Manufacturers identify 28 clusters for proposed micro grid

The Manufacturers Association of Nigeria (MAN) says about 28 industrial clusters have been identified across Nigeria, eight of which are located in Ogun State and the Ikeja industrial clusters, where mini grid modular plants of between five and 50 megawatts are being planned.

The mini grid modular plants will be established by MAN with support from the Nigerian Electricity Regulatory Commission (NERC).

This project will require huge capital investments, and in Ikeja and Ogun State alone, at least $40 to $400 million would be required for eight mini grid modular plants at the Nigerian industrial cost of $1 million per megawatt, BusinessDay learnt.

This is even as Reginald Odiah, chairman, technical committee on micro grid project, said manufacturers spend N73 million per month or N876 million per annum on alternative energy sources.

Poor supply of electricity to factories occasioned by incessant outages and acute shortages has continued to take its crippling toll on Nigerian manufacturers.

BusinessDay findings from MAN indicate that 40 percent of manufacturing cost in Nigeria comes from privately sourced electricity by firms that collectively produce an estimated 15,000mw from their generators.

Odiah, who is also an engineer and member of MAN, noted that the mini grid concept adopted has the capacity to create jobs, engender business profitability and transform the entire Nigerian economy for the better.

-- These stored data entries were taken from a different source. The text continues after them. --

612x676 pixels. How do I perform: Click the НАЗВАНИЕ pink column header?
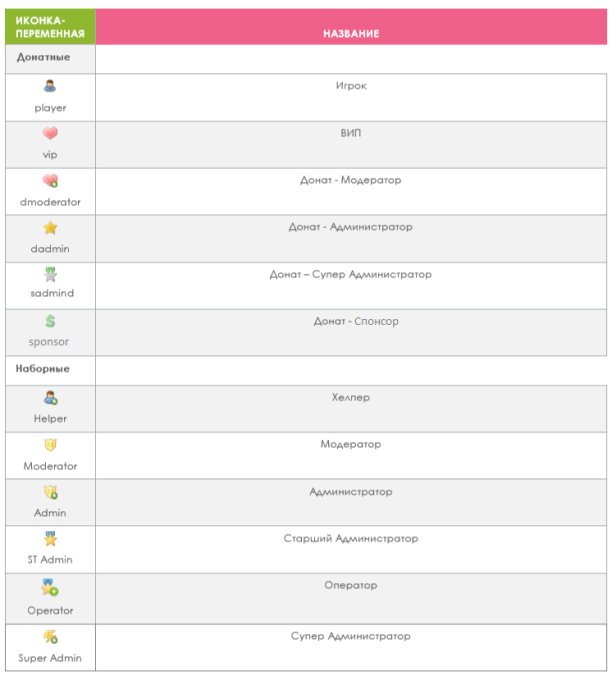(x=351, y=27)
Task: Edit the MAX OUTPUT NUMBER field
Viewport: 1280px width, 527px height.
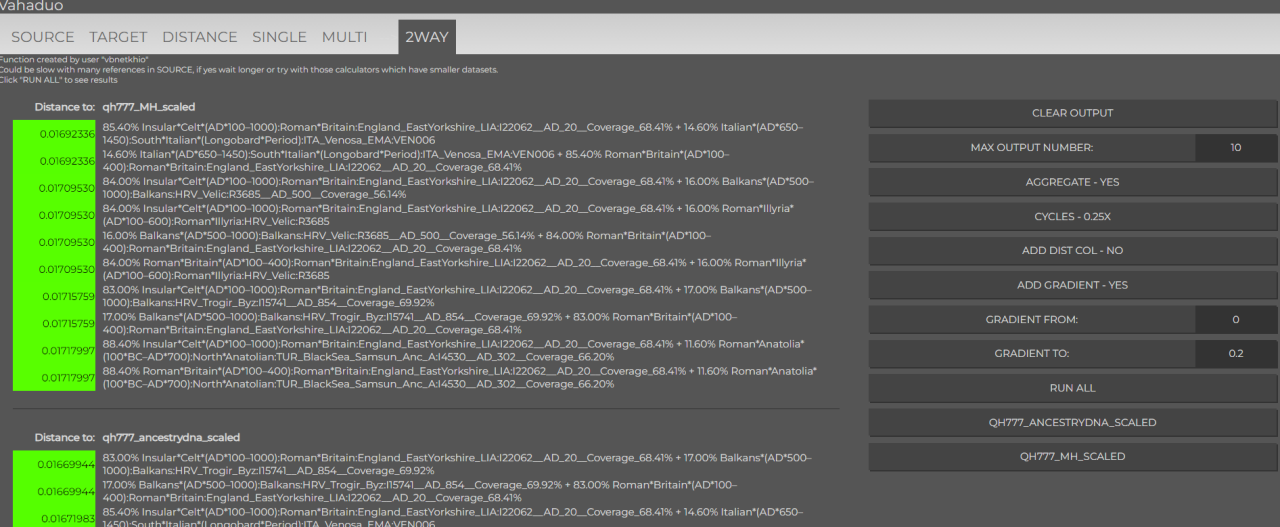Action: 1235,148
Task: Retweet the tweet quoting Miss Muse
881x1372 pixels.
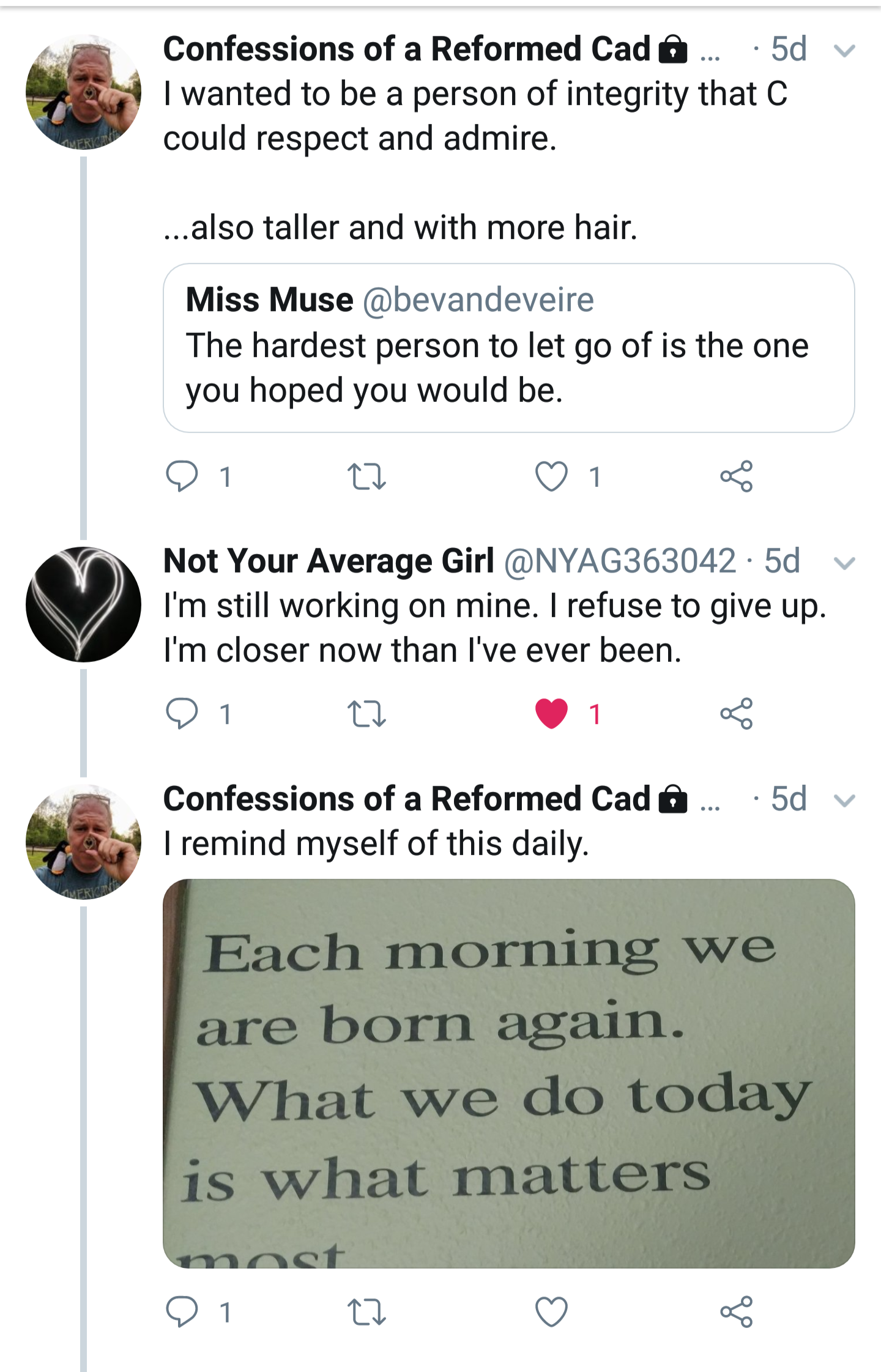Action: [x=366, y=476]
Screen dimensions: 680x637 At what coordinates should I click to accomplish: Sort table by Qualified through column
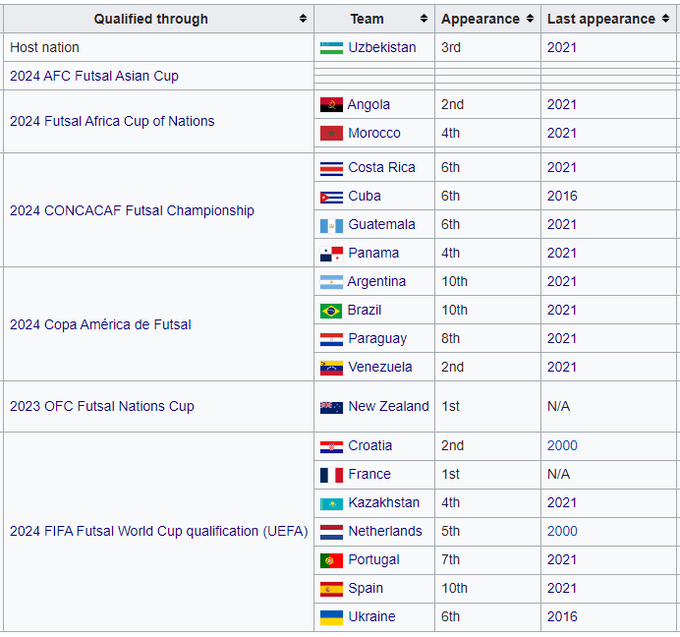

According to him, the NERC needs to assist in reducing business losses for Nigerian manufacturers from the current 40 to around 15 percent through the careful development and effective implementation of the mini grid concept.

In energy sector parlance, micro grid is a term used to describe a localised grouping of smaller modular electricity sources that function and feed energy to the centralised or macro grid system, but can also disconnect and function autonomously as physical or economic conditions dictate.

It is an important means of energy supply from a multiplicity of sources in disparate communities with unique energy needs, ranging from industrial clusters to residential and commercial consumers, especially those that are located farther apart from the national grid.

The plan is that, in order to save cost and increase business efficiency, the power plants located close to pipelines will be gas powered, while others will be powered through solar, hydro or wind energy sources, depending on the comparative geographic advantage.

However, “without the input from MAN, this idea would have died after being conceived by NERC,” said Sam Amadi, the chairman of NERC.

Frank Udemba Jacobs, president, MAN, told BusinessDay in June that manufacturers were planning to resuscitate an earlier planned independent power project, owing to incessant power outages in industrial zones or clusters.

“Right now, we are resuscitating the project and very soon we will sign a memorandum of understanding (MoU) with foreign companies that will help in building it. And this will be mostly for our clusters, that is, areas where we have most of our companies,” Jacobs said.